16. The assessment assembly of claim 14, wherein the assessment assembly is configured to continuously or generally continuously transmit real-time data to the receiver, the real-time data representing a first set of pressure values sensed by the first pressure sensor over time before and during production and a second set of pressure values sensed by the second pressure sensor over time before and during production, the first and second sets of pressure values usable to determine the value representing the level of zonal isolation integrity.
17. The assessment assembly of claim 14, wherein the isolation tubing is configured to be permanently set on the wall of the wellbore to permanently isolate a zone of the wellbore during production.
18. The assessment assembly of claim 17, wherein the isolation tubing is disposed at an open hole section of the wellbore, the isolated annulus comprising a region of the open hole section and isolated by the first sealing element and the second sealing element set on a wall of the open hole section of the wellbore.
19. A method comprising:
receiving, by a receiver at or near a surface of a wellbore, first pressure information and second pressure information from a zonal isolation assembly disposed downhole of production tubing, the zonal isolation assembly comprising 1) isolation tubing, 2) a first sealing element coupled to the isolation tubing, 3) a second sealing element coupled to the isolation tubing and disposed downhole of the first sealing element, the first sealing element and the second sealing element configured to be set on a wall of the wellbore to fluidically isolate an internal volume of the isolation tubing from an isolated annulus defined between the isolation tubing and the wall of the wellbore, 4) a first pressure sensor residing at the internal volume of the isolation tubing and configured to sense the first pressure information, and 5) a second pressure sensor residing at the annulus and configured to sense the second pressure information, the first pressure information comprising a fluidic pressure of the internal volume over a period of time, and the second pressure information comprising a fluidic pressure of the annulus over a period of time;
determining, based on the first pressure information and the second pressure information, a change in pressure over time of the internal volume and a change of pressure over time of the annulus; and
determining, based on a determined relationship between the change in pressure over time of the internal volume and the change of pressure over time of the annulus, a value representing a level of zonal isolation integrity of the zonal isolation assembly, the value being between and including a no loss value and a full loss value.

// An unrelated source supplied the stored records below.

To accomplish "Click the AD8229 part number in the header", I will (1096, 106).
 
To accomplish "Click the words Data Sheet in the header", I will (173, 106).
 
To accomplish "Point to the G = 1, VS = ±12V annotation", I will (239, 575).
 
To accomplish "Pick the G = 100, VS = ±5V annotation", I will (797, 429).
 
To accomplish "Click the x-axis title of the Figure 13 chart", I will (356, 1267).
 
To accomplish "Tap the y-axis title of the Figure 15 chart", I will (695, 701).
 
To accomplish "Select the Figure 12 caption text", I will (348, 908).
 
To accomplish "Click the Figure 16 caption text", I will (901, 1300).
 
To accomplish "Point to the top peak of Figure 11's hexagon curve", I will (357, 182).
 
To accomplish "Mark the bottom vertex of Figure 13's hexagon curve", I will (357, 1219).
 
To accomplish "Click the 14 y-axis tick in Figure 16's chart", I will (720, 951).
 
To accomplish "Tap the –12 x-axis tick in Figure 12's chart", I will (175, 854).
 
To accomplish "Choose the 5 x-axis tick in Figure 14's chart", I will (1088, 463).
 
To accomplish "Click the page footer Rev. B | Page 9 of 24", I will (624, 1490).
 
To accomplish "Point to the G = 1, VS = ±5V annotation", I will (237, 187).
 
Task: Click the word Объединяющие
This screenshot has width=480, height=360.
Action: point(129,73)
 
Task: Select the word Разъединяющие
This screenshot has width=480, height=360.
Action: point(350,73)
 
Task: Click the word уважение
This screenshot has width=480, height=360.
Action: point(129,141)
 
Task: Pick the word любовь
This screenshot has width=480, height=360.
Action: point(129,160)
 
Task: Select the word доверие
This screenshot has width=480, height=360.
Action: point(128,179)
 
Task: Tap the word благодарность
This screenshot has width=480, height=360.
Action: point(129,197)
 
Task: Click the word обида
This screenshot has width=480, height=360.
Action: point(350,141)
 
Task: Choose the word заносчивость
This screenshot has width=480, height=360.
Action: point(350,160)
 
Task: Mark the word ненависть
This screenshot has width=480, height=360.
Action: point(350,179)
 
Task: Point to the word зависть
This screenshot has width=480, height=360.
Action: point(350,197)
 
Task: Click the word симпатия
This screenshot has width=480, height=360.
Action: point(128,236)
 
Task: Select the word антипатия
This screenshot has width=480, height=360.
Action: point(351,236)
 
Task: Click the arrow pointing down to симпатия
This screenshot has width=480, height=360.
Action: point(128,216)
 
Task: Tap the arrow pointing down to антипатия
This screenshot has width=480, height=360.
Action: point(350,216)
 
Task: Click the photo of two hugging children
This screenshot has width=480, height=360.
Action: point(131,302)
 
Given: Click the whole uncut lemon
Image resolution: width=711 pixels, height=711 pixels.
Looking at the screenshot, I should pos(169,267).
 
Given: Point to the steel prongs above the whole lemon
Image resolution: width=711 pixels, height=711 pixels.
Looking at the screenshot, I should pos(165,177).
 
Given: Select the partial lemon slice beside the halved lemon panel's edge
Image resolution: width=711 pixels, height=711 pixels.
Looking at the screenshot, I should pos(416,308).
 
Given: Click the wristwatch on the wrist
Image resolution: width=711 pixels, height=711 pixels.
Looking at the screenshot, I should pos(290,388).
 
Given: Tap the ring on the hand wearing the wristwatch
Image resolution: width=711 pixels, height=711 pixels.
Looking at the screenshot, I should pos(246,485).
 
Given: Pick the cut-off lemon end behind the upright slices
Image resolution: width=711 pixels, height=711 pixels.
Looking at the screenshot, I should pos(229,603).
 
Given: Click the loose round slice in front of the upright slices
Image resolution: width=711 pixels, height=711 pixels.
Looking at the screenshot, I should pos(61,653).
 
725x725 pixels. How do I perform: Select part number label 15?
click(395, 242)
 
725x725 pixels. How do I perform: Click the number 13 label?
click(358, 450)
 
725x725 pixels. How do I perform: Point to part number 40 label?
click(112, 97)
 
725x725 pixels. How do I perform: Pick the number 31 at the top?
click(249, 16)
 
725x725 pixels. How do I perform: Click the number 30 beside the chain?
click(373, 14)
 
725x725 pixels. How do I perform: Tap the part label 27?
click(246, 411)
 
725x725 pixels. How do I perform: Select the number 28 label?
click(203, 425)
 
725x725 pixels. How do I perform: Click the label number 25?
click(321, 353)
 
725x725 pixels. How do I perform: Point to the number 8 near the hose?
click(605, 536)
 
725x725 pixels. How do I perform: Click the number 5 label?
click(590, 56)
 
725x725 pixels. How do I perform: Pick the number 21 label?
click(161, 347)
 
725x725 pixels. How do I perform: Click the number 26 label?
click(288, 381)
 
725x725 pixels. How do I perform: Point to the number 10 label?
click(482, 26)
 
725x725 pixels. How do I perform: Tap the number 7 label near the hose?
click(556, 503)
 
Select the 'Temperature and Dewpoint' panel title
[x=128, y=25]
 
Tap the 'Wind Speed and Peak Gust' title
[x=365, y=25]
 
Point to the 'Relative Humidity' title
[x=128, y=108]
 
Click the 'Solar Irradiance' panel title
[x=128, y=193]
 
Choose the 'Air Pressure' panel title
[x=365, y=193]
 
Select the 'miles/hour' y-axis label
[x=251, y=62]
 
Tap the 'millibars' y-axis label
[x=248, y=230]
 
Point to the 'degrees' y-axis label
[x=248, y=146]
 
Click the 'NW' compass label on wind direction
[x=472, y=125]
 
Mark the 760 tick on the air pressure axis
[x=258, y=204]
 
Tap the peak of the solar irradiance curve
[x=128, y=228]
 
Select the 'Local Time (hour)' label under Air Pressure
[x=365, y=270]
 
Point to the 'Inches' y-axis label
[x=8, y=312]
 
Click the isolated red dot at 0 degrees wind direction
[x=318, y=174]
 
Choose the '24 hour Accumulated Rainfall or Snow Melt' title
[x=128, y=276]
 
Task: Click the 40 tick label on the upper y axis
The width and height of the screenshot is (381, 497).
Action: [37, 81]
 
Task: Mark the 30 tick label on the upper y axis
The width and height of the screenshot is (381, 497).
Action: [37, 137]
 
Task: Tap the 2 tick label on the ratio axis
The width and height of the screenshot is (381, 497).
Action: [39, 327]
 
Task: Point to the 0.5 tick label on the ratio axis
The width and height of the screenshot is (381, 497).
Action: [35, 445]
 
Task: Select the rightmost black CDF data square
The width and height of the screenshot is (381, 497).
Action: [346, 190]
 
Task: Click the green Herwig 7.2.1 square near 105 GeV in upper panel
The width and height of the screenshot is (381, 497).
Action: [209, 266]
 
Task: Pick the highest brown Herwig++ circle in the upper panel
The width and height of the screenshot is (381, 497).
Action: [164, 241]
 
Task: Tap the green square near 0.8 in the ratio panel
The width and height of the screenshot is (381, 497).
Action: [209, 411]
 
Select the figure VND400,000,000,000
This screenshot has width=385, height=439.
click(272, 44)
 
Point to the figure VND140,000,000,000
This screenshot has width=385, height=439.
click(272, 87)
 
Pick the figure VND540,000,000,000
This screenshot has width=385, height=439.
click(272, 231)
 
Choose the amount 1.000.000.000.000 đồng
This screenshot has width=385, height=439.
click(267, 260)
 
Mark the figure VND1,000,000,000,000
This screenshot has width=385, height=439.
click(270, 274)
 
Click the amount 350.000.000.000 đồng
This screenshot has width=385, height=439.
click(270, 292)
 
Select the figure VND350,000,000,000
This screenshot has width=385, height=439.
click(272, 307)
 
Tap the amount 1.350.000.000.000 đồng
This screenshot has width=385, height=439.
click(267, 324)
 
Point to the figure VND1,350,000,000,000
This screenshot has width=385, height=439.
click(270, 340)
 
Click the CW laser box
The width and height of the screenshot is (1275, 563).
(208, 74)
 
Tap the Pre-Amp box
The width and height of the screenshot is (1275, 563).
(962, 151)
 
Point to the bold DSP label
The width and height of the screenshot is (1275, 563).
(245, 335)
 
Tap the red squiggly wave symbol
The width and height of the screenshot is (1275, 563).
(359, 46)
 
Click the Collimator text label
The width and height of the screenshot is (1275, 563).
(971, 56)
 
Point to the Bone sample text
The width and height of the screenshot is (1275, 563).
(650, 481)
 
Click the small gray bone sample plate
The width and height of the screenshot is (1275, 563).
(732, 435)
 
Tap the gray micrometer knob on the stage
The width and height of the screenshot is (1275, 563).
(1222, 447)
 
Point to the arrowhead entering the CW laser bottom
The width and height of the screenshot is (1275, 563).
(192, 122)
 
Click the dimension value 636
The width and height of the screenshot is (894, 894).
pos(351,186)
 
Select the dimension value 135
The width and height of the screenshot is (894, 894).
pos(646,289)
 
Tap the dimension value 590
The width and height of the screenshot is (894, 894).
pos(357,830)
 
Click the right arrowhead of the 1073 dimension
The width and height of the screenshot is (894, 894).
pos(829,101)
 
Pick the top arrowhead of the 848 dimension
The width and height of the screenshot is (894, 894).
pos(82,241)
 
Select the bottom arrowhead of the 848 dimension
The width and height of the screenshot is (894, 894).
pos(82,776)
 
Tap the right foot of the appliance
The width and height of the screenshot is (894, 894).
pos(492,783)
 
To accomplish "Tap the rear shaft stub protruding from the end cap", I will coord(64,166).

20. The method of claim 19, wherein receiving the first information comprises receiving a first set of pressure values sensed by the first pressure sensor over time before and during production, and wherein receiving the second information comprises receiving a second set of pressure values sensed by the second pressure sensor over time before and during production, and wherein determining the value representing the level of zonal isolation integrity comprises determining a leak rate, and the leak rate comprises a quotient between the change of pressure over time of the internal volume and the change of pressure over time of the annulus.